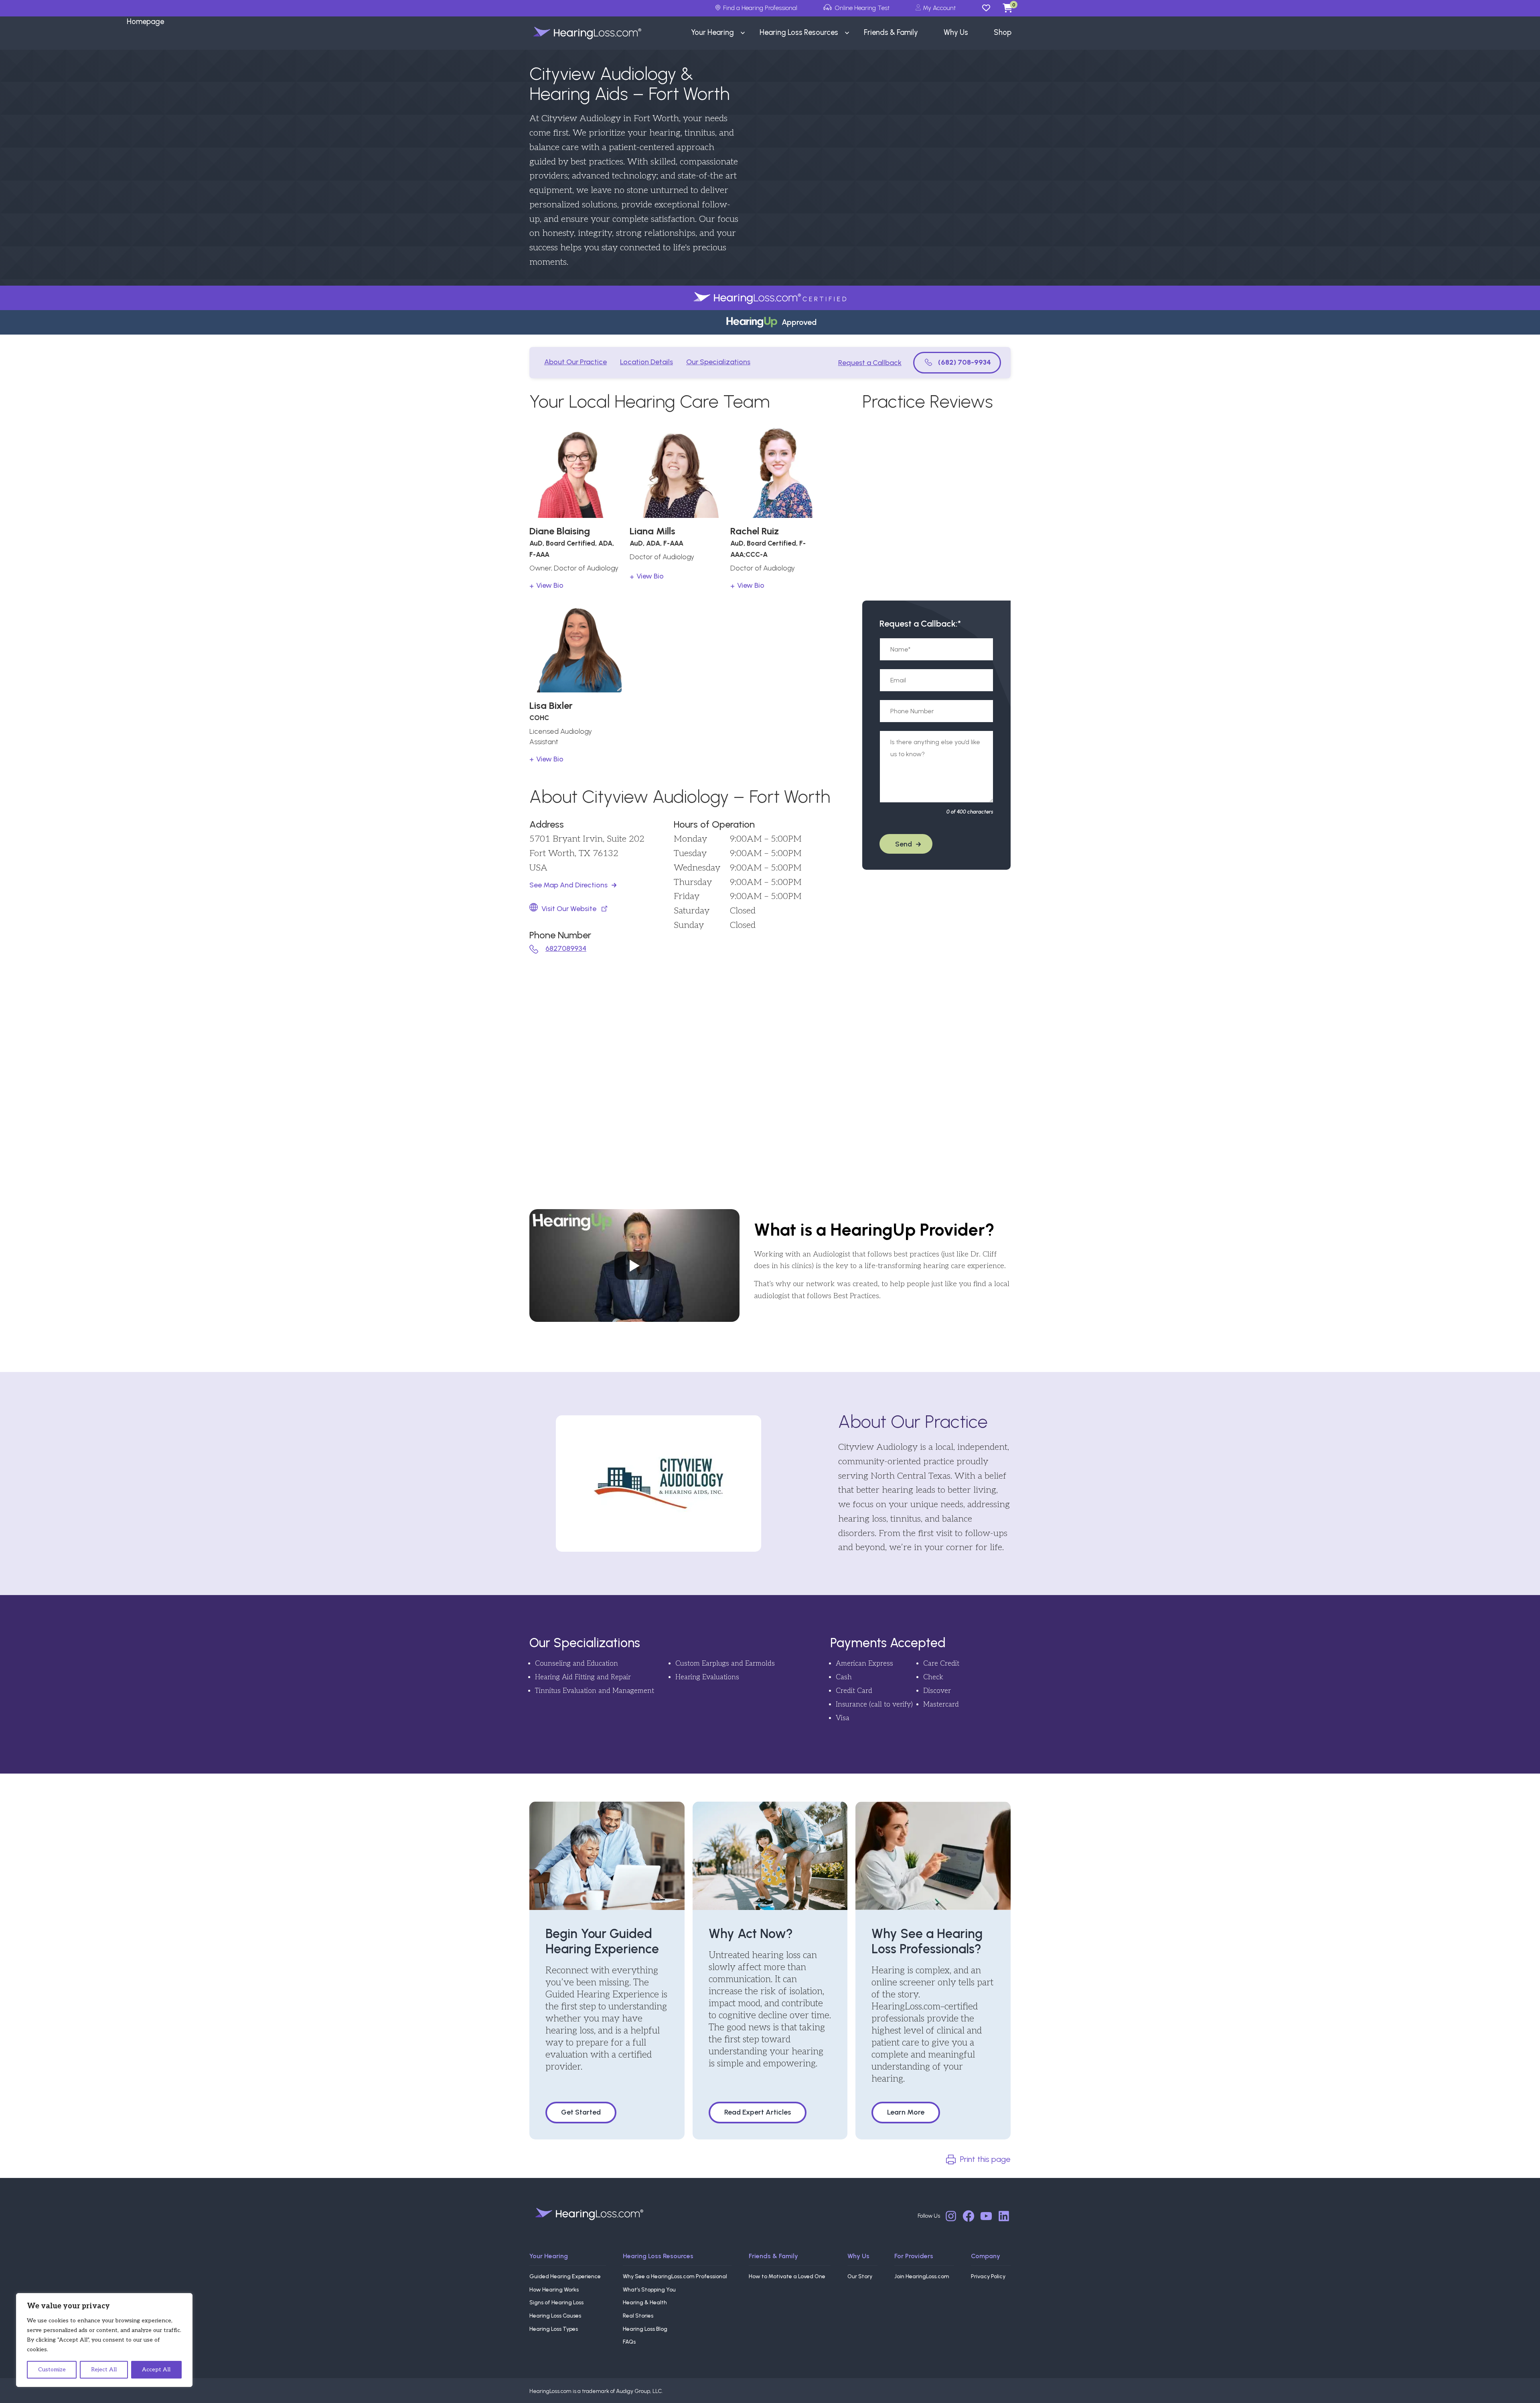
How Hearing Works (554, 2289)
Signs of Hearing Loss (556, 2302)
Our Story (859, 2276)
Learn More (905, 2112)
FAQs (629, 2341)
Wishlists (990, 8)
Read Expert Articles (757, 2112)
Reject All (104, 2369)
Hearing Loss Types (553, 2329)
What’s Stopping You (649, 2289)
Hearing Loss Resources (658, 2256)
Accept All (156, 2369)
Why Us (858, 2256)
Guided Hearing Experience (565, 2276)
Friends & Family (773, 2256)
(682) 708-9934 (964, 362)
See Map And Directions (568, 885)
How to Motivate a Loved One (787, 2276)
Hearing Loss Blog (645, 2329)
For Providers (913, 2256)
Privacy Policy (988, 2276)
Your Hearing (548, 2256)
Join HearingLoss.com (921, 2276)
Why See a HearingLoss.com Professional (675, 2276)
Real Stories (638, 2315)
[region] (104, 2340)
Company (985, 2256)
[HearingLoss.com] (589, 2214)
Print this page (985, 2159)
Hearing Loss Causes (555, 2315)
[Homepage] (578, 33)
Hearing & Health (645, 2302)
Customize (52, 2369)
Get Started (581, 2112)
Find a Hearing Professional (760, 8)
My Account (939, 8)
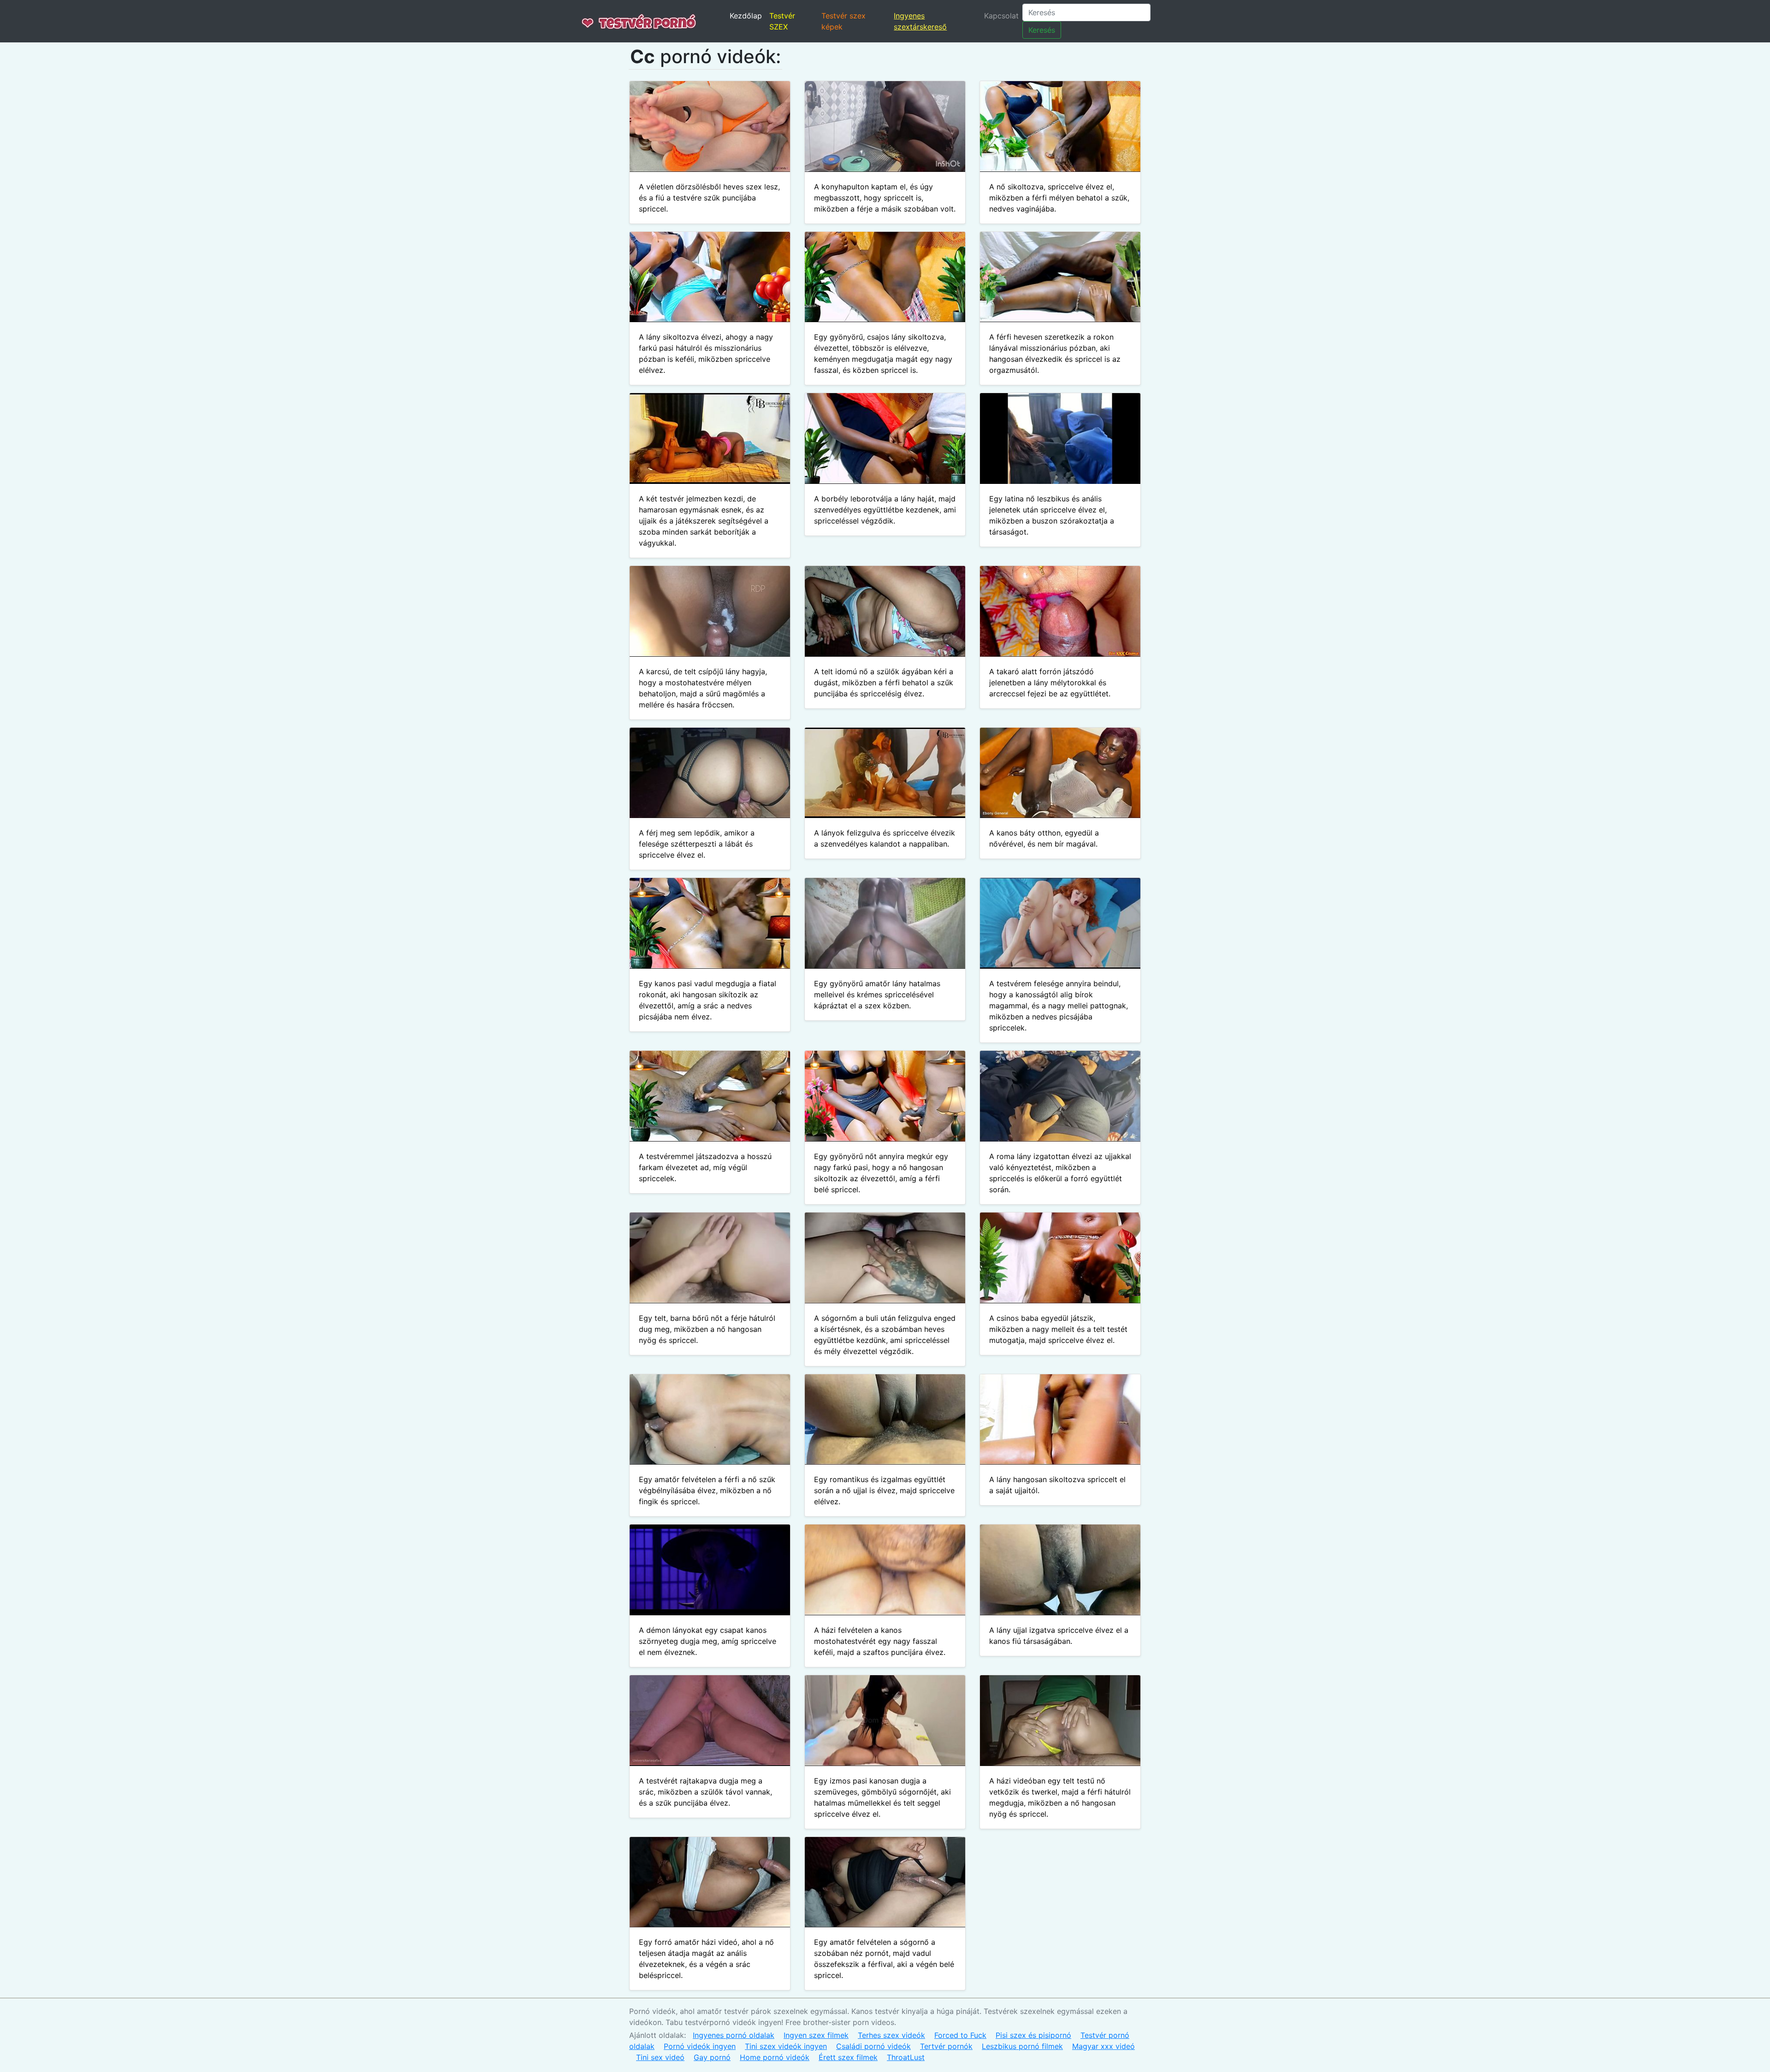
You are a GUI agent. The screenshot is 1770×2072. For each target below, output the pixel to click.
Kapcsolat (1001, 15)
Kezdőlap (746, 15)
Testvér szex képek (843, 21)
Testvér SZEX (782, 21)
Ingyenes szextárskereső (920, 21)
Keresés (1041, 30)
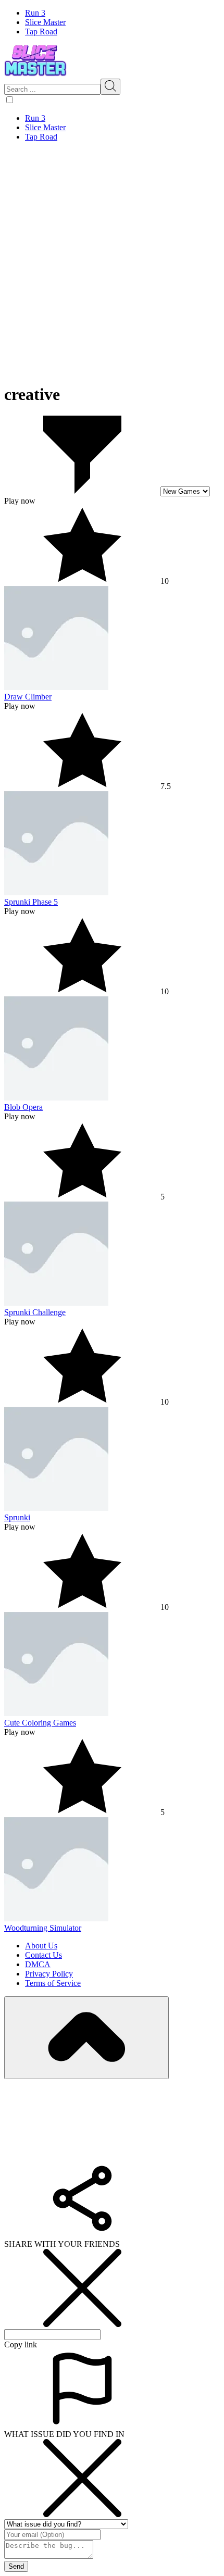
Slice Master (45, 22)
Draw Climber (28, 696)
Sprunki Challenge (35, 1312)
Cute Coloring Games (40, 1722)
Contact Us (43, 1954)
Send (16, 2566)
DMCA (38, 1964)
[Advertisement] (112, 262)
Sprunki (17, 1517)
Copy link (20, 2344)
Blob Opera (23, 1107)
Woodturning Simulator (42, 1927)
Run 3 (35, 12)
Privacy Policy (49, 1973)
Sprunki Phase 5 (31, 901)
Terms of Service (53, 1983)
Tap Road (41, 31)
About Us (41, 1945)
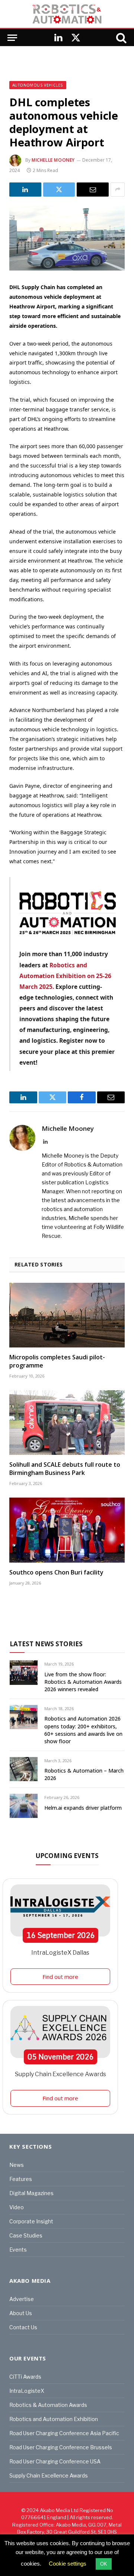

Requirement
Keeping every character as it is, restate the lines above that run from the line with "Hearing Loss Resources (658, 2256)" through the line with "My Account (939, 8)", both included, and nothing else.

Response below
Hearing Loss Resources (658, 2256)
Accept All (156, 2369)
Why Us (858, 2256)
Guided Hearing Experience (565, 2276)
Friends & Family (773, 2256)
(682) 708-9934 (964, 362)
See Map And Directions (568, 885)
How to Motivate a Loved One (787, 2276)
Hearing Loss Blog (645, 2329)
For Providers (913, 2256)
Privacy Policy (988, 2276)
Your Hearing (548, 2256)
Join HearingLoss.com (921, 2276)
Why See a HearingLoss.com Professional (675, 2276)
Real Stories (638, 2315)
[region] (104, 2340)
Company (985, 2256)
[HearingLoss.com] (589, 2214)
Print this page (985, 2159)
Hearing Loss Causes (555, 2315)
[Homepage] (578, 33)
Hearing & Health (645, 2302)
Customize (52, 2369)
Get Started (581, 2112)
Find a Hearing Professional (760, 8)
My Account (939, 8)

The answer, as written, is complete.